Recommended Dietary Allowance (RDA) of Zinc
|Age||Male||Female||Pregnant||Lactating||Vegan or Vegetarian||Upper Limits|
|0-6 Months||2 mg||2 mg|
|7-12 Months||3 mg||3 mg|
|1-3 Years||3 mg||3 mg|
|4-8 Years||5 mg||5 mg|
|9-13 Years||8 mg||8 mg|
|14-18 Years||11 mg||9 mg||12 mg||13 mg||11-18 mg||40 mg|
|19+ Years||11 mg||8 mg||11 mg||12 mg||11-18 mg||40 mg|
Vegans and vegetarians should aim for up to 50% more than the normal RDA.The amounts listed for infants 0-6 months are Adequate Intakes (AI) of zinc. The upper limit is the largest amount deemed safe enough for consumption. Going beyond this limit may cause the side effects associated with getting too much zinc.
Foods High in Zinc
Oysters top the list by far providing 74 mg of zinc per serving. For adults, this is over 490% of the recommended dietary allowance for zinc.

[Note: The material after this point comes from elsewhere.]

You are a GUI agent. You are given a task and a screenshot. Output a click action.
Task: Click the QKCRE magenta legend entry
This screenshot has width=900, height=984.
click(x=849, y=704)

This section of beef comes from the shoulder portion of the cow. It can be used to make burgers, steaks, or cut into chunks to make beef stew. A 3 oz serving of this portion of beef contains about 7 mg of zinc per serving.
These crabs can have about 6.5 mg of zinc per 3 oz serving, which is a little over 40% of the daily value for adults.
The amount of zinc in cereals can vary greatly depending on whether they have been fortified or not. Fortified cereals can have over 100% of your daily value of zinc in a standard 3/4 cup serving. Please note that the percent of your daily value is calculated for adults and not children. Therefore, it’s important to look at the actual amount of zinc in the cereal. A partial list of cereals that are fortified with zinc (and other vitamins and minerals) includes:
- Kellogg’s All Bran (15 mg per serving)
- Kellogg’s Complete Oat Bran Flakes (15.5 mg per serving)
- General Mills Multi-Grain Cheerios (15.5 mg per serving)
- Kellogg’s Product 19 (15 mg per serving)
- General Mills Total Corn Flakes (15 mg per serving)
- General Mills Whole Grain Total (15 mg per serving)
Beans are another good source of zinc. A half cup of cooked beans can contain around 3 mg of zinc. This is roughly 19% of the daily value for adults.
Our bodies are not good at storing zinc so it’s important that we get our daily requirement. Zinc supplements can be helpful in this case although your diet should always be your number one source. If you choose to take zinc supplements or must take them, look for supplements that have been inspected by a reputable third party company. Do not go for mega doses of zinc, stick to supplements that provide no more than 100% of your daily value. As of August 2014, all brands tested by Consumerlab.com have passed their tests. Some brands provide zinc supplements that are also safe for vegans and vegetarians. Read the labels first before selecting a supplement. The best forms of zinc are zinc chelate, zinc gluconate, and zinc citrate. Of these forms, zinc chelate seems to have the best absorption rate. Zinc sulfate is an inorganic form of zinc and it may not be absorbed as well as the other forms of zinc.